There will be no extension—and no phase-in period.

According to CMS, the grace period will end on October 1, 2016, and there will be no extension or phase-in period, because “providers should already be coding to the highest level of specificity.” The ICD-10 flexibility period was only put into effect so contractors performing medical reviews wouldn’t deny claims based solely on lack of specificity if there was “no evidence of fraud.” But, beginning October 1, providers must choose the most specific codes available—or risk claim denials.

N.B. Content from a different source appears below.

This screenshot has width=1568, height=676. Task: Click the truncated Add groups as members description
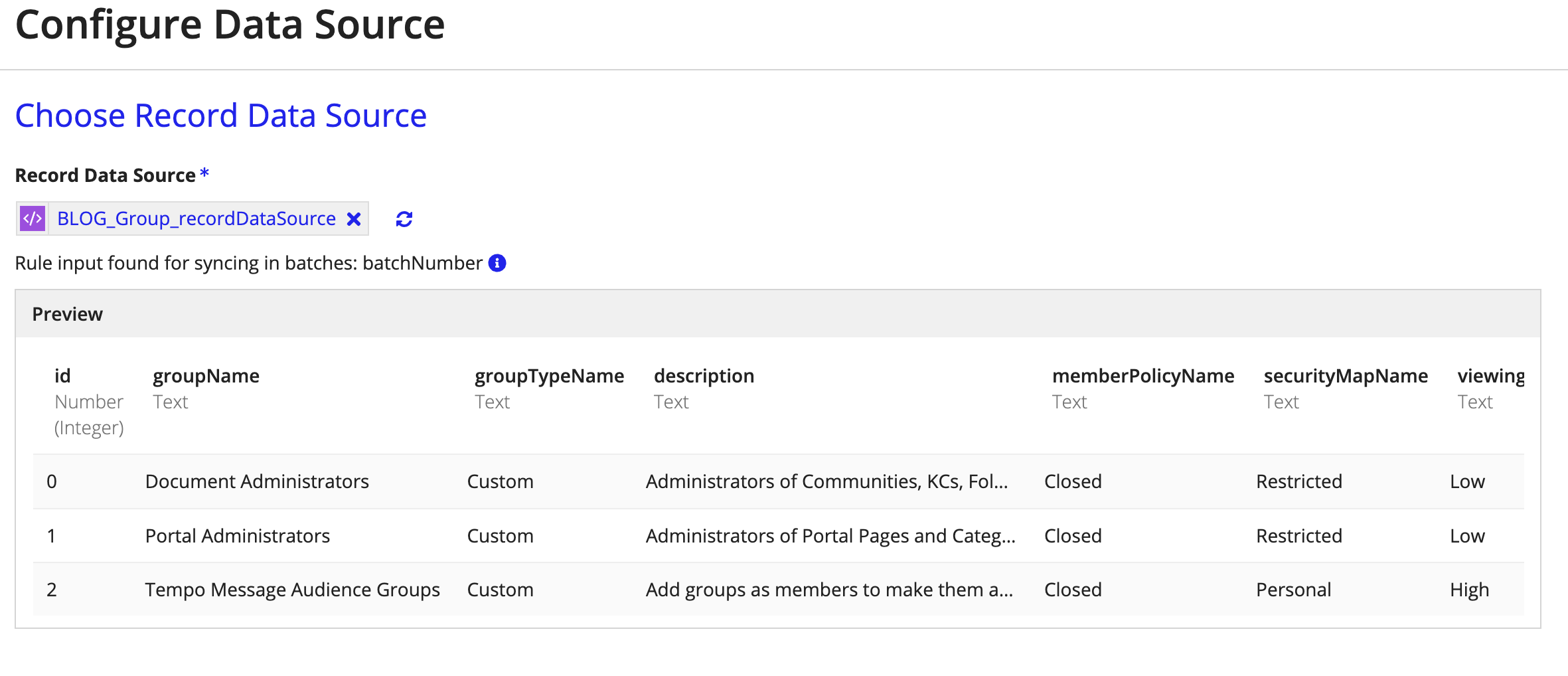(829, 590)
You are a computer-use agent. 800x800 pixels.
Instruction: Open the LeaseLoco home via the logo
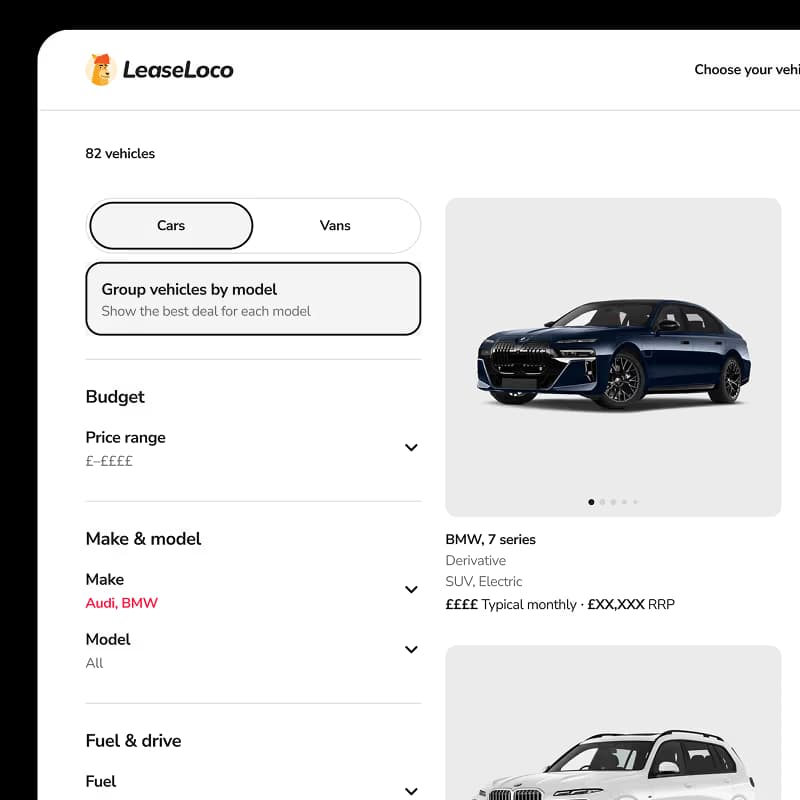tap(160, 69)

CMS has three pieces of advice to help you prepare:

  1. Don’t use unspecified codes when a more specific one is available. (If you’re wondering how specific your codes should be, there’s no black-and-white answer. You must code to the highest level of specificity you can, while ensuring your documentation supports your coding choices—which brings us to number two.)
  2. Ensure your clinical documentation supports your code selections.
  3. Know that many major insurance carriers never implemented a grace period at all, which means many providers are already successfully using specific codes. In fact, according to a survey cited by CMS, providers have, for the most part, transitioned from ICD-9 to ICD-10 with little issue. (In other words, stay calm and carry on.)

Providers may still use unspecified codes—if the situation warrants it.

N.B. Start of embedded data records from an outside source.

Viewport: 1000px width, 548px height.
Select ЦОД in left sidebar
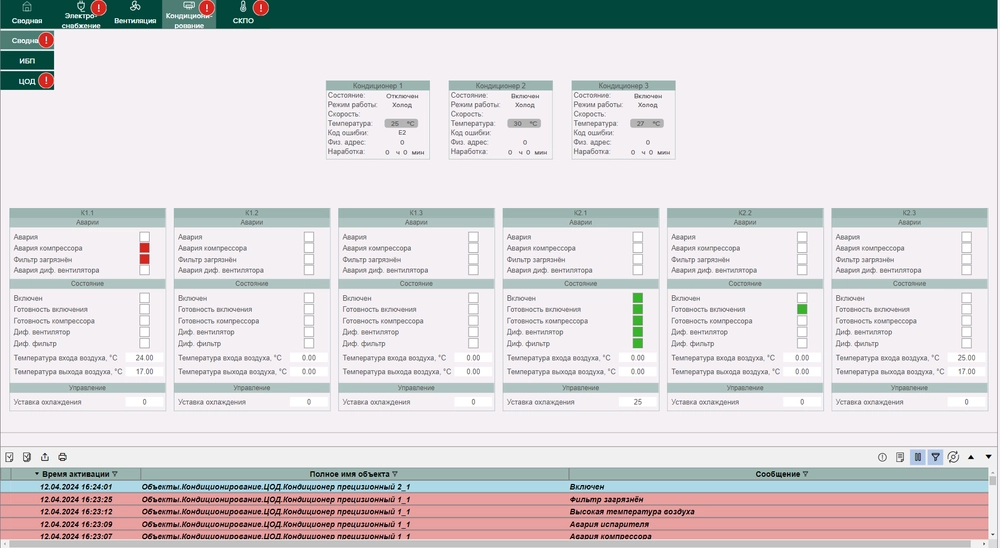tap(27, 81)
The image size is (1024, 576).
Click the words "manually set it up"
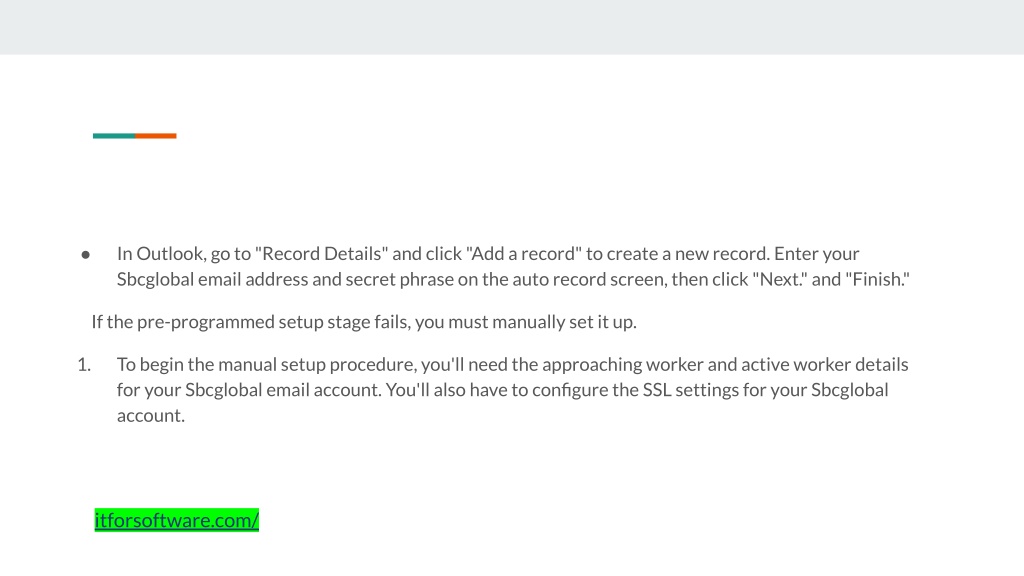(x=564, y=322)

According to CMS, providers should report the most specific code available that’s supported by clinical knowledge and documentation. However, there are situations in which unspecified codes “are acceptable, even necessary”—such as “when sufficient clinical information is not known or available about a particular health condition to assign a more specific code.” CMS uses the example of a patient with a diagnosis of pneumonia: if no additional information is available to help the provider or coder determine the specific type of pneumonia the patient has, an unspecified code would be acceptable. To learn more about unspecified codes, check out these resources.

CMS is prepared to handle these changes.

CMS believes that the success of the initial ICD-10 transition proves that the organization is ready to handle new codes and processes. As such, they expect no delays with their enforcement of the post-grace period rules or the 2017 code update. This update includes the deletion of certain codes, the introduction of some new codes, and the revision of some code descriptions. “While this year’s update includes many new codes, the new clinical concepts are minimal,” CMS explained. The Center also notes that similar code updates occurred annually up until a freeze was established to help providers and payers prepare for the ICD-10 transition. As with any update, CMS recommends that providers:

  1. “Determine which codes affect their practices, and
  2. Focus on clinical concepts behind new codes.”

Audits will look just like they did before the ICD-10 transition.

As of October 1, 2016, CMS review contractors may deny claims due to lack of code specificity—and notify providers regarding issues and the steps necessary to correct those issues—in the same way that they did prior to the ICD-10 transition on October 1, 2015. To avoid audits, CMS says, “the provider community should code claims to the degree of specificity supported by the encounter and the medical documentation.”

There are more resources if you have questions.

For more ICD-10 coding resources, visit the Provider Resources section of the CMS ICD-10 website. There, you’ll find a complete list of the 2016 ICD-10-CM codes and code titles. You can also find the updated 2017 ICD-10-CM code set for services you provide on or after October 1, 2016, here. CMS updates the NCDs and LCDs whenever new codes are added. You can learn more about NCD updates on CMS’s ICD-10 website and LCD updates in the searchable Medicare Coverage Database.


While some experts do expect an increase in denials following the end of the Medicare’s flexibility period, CMS doesn’t seem too concerned. How do you feel? Is your clinic prepared? Have you been coding to the greatest level of a specificity up to this point—or do you plan to up your game now?